Written request 1:
Copy the forum thread about buying a small truck from "I have heard rumors" to "(Oct 28, 2013)".
Written request 2:
Answer these questions on the forum thread about buying a small truck:
(a) What do the first poster and his future wife plan to buy after their wedding?
(b) What does Gary D say the Philippines are good at?
(c) What threat does the first poster think hauling small loads himself would remove?
--- Start of Reading passage ---
# Small Pick-Up Truck...



## Cebu Citizen (Dec 13, 2013)

As an additional thread to my previous question about owning a Harley in the Philippines...(purely for recreational purposes)...

My future wife and I are planning on purchasing some land after our wedding, either with or without an existing home and I am interested in either remodeling or building our retirement home. I love to work with my hands, have tons of practical experience and would like to design and build our retirement home from scratch or remodel an existing home if already located on the property.

My question here is...would it be worthwhile to own a small truck for purchasing and hauling my building products...OR...are the delivery options very reasonable in the Philippines?

I have heard rumors about inferior quality building products, (crumbling concrete blocks, etc.), and thought that examining the products first hand while purchasing them and then hauling them myself might eliminate this issue or at least most of it.

Would it or could it be worth the effort to own a small truck for this purpose?

I am not talking about a large truck that can haul really large heavy loads...just a small truck that can haul smaller loads of building products. Since I would be retired and in no particular hurry, I could haul small loads that would last me a day or two and then go and get more later...this would also eliminate the threat of someone stealing piles of building supplies at a jobsite...which I have heard can be a problem.


----------



## Gary D (Oct 28, 2013)

We've never had problems with having building materials delivered. That's one thing they are good at in the Philippines. On several occasions we've had stuff delivered before we have got back ourselves. Quality of hollow blokes is a problem but remember they are not structural, they are just used as a filler between the post and beam constuction. It's not unusual to have your own blocks made on site then you can control the quality.


----------



## Cebu Citizen (Dec 13, 2013)

Thanks Gary D...This is encouraging information.

I have had several conversations about construction materials here in this forum and this was the very first I had heard about having concrete blocks made on site...that could be a great advantage to controlling quality.
--- End of Reading passage ---
--- Start of Dataset extract ---
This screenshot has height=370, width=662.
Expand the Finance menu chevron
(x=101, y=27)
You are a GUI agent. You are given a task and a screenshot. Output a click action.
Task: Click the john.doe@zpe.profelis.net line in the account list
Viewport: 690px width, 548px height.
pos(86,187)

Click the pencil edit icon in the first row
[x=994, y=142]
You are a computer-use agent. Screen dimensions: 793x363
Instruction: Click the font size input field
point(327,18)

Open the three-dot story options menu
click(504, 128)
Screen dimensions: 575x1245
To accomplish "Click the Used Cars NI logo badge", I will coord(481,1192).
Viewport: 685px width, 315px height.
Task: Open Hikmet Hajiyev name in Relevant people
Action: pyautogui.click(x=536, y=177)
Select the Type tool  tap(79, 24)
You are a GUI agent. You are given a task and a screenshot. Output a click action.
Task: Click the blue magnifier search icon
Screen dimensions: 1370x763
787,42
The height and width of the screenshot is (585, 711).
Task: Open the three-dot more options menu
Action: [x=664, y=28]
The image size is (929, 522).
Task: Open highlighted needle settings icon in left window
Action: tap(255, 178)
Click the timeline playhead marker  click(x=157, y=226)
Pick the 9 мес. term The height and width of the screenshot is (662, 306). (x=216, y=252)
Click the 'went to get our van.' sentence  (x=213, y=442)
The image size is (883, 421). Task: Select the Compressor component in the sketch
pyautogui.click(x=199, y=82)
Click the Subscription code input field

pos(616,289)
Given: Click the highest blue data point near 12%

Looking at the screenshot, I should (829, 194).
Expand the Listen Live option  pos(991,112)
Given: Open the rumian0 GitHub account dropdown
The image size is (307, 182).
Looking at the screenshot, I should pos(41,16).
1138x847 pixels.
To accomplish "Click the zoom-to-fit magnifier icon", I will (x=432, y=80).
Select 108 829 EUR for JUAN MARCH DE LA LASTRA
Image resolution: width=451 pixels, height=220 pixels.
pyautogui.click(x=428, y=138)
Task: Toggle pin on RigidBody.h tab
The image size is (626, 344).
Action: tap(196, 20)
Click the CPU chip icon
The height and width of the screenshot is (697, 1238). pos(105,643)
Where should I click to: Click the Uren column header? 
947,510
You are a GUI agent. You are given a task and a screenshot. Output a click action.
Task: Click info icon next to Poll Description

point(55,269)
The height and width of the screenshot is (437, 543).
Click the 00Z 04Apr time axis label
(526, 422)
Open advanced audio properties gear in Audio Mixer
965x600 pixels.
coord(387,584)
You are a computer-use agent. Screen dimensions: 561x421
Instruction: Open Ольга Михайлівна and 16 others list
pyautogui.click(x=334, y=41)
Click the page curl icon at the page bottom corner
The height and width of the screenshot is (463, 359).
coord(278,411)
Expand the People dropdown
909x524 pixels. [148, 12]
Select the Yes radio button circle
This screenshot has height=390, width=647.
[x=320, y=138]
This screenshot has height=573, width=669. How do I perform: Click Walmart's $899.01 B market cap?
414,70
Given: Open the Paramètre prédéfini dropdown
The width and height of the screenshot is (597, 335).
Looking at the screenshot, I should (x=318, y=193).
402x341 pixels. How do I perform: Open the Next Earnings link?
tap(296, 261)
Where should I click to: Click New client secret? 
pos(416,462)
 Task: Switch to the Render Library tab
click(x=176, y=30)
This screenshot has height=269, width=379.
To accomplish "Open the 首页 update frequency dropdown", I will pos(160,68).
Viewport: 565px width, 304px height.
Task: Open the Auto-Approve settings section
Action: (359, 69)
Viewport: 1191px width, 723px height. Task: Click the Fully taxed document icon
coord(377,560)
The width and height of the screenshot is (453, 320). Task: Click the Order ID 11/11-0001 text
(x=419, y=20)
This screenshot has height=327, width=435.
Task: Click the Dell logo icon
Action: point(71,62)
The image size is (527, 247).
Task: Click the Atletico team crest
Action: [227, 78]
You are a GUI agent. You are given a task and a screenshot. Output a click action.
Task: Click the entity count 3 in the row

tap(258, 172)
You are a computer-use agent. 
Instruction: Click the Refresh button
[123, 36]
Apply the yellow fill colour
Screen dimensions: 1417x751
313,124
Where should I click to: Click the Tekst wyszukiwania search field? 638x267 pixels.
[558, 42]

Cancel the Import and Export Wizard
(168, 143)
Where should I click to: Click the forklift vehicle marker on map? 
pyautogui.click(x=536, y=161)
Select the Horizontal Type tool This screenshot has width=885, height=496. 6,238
--- End of Dataset extract ---
Right answer 1:
I have heard rumors about inferior quality building products, (crumbling concrete blocks, etc.), and thought that examining the products first hand while purchasing them and then hauling them myself might eliminate this issue or at least most of it.

Would it or could it be worth the effort to own a small truck for this purpose?

I am not talking about a large truck that can haul really large heavy loads...just a small truck that can haul smaller loads of building products. Since I would be retired and in no particular hurry, I could haul small loads that would last me a day or two and then go and get more later...this would also eliminate the threat of someone stealing piles of building supplies at a jobsite...which I have heard can be a problem.


----------



## Gary D (Oct 28, 2013)

Right answer 2:
(a) Some land, with or without an existing home.
(b) Delivering building materials.
(c) Someone stealing piles of building supplies at a jobsite.